» **Supplied data**:
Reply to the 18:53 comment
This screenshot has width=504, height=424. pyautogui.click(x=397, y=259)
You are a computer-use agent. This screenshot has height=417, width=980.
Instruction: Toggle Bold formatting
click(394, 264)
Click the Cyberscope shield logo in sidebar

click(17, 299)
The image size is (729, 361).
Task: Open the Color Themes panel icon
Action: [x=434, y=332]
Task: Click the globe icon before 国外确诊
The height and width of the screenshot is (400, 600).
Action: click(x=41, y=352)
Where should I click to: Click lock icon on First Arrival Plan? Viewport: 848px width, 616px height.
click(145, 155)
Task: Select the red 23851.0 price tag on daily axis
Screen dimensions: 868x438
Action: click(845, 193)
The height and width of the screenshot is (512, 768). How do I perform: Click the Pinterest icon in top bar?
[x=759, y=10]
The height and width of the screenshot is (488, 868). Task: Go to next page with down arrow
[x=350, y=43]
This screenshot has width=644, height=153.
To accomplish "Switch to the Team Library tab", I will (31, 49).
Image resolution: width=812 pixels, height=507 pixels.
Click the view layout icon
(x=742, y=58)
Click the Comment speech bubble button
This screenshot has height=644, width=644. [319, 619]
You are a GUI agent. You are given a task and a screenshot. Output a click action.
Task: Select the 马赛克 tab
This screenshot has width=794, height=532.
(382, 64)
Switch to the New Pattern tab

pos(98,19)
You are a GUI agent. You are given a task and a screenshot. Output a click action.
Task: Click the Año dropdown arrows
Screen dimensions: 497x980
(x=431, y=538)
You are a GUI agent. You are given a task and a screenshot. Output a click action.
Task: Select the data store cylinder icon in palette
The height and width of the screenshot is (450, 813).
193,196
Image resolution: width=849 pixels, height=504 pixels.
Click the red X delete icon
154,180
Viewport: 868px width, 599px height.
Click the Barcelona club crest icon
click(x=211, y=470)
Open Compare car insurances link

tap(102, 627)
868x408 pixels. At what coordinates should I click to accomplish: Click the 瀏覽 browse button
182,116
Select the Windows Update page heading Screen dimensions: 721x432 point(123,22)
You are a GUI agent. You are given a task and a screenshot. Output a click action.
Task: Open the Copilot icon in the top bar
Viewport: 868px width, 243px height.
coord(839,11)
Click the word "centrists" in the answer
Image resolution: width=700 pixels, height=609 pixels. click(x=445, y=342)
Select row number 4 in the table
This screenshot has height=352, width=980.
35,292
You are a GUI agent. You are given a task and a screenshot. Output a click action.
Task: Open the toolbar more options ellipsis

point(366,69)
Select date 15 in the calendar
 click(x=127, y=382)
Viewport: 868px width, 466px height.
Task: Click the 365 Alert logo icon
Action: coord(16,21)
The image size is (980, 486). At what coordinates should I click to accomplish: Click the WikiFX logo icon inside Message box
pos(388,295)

» **What is needed**:
Reproduce exactly the final stretch of the listing, starting at the line that contains "Screen dimensions: 497x980" and ending with the last line.

» **Output below**:
Screen dimensions: 497x980
(x=431, y=538)
You are a GUI agent. You are given a task and a screenshot. Output a click action.
Task: Select the data store cylinder icon in palette
The height and width of the screenshot is (450, 813).
193,196
Image resolution: width=849 pixels, height=504 pixels.
Click the red X delete icon
154,180
Viewport: 868px width, 599px height.
Click the Barcelona club crest icon
click(x=211, y=470)
Open Compare car insurances link

tap(102, 627)
868x408 pixels. At what coordinates should I click to accomplish: Click the 瀏覽 browse button
182,116
Select the Windows Update page heading Screen dimensions: 721x432 point(123,22)
You are a GUI agent. You are given a task and a screenshot. Output a click action.
Task: Open the Copilot icon in the top bar
Viewport: 868px width, 243px height.
coord(839,11)
Click the word "centrists" in the answer
Image resolution: width=700 pixels, height=609 pixels. click(x=445, y=342)
Select row number 4 in the table
This screenshot has height=352, width=980.
35,292
You are a GUI agent. You are given a task and a screenshot. Output a click action.
Task: Open the toolbar more options ellipsis

point(366,69)
Select date 15 in the calendar
 click(x=127, y=382)
Viewport: 868px width, 466px height.
Task: Click the 365 Alert logo icon
Action: coord(16,21)
The image size is (980, 486). At what coordinates should I click to accomplish: Click the WikiFX logo icon inside Message box
pos(388,295)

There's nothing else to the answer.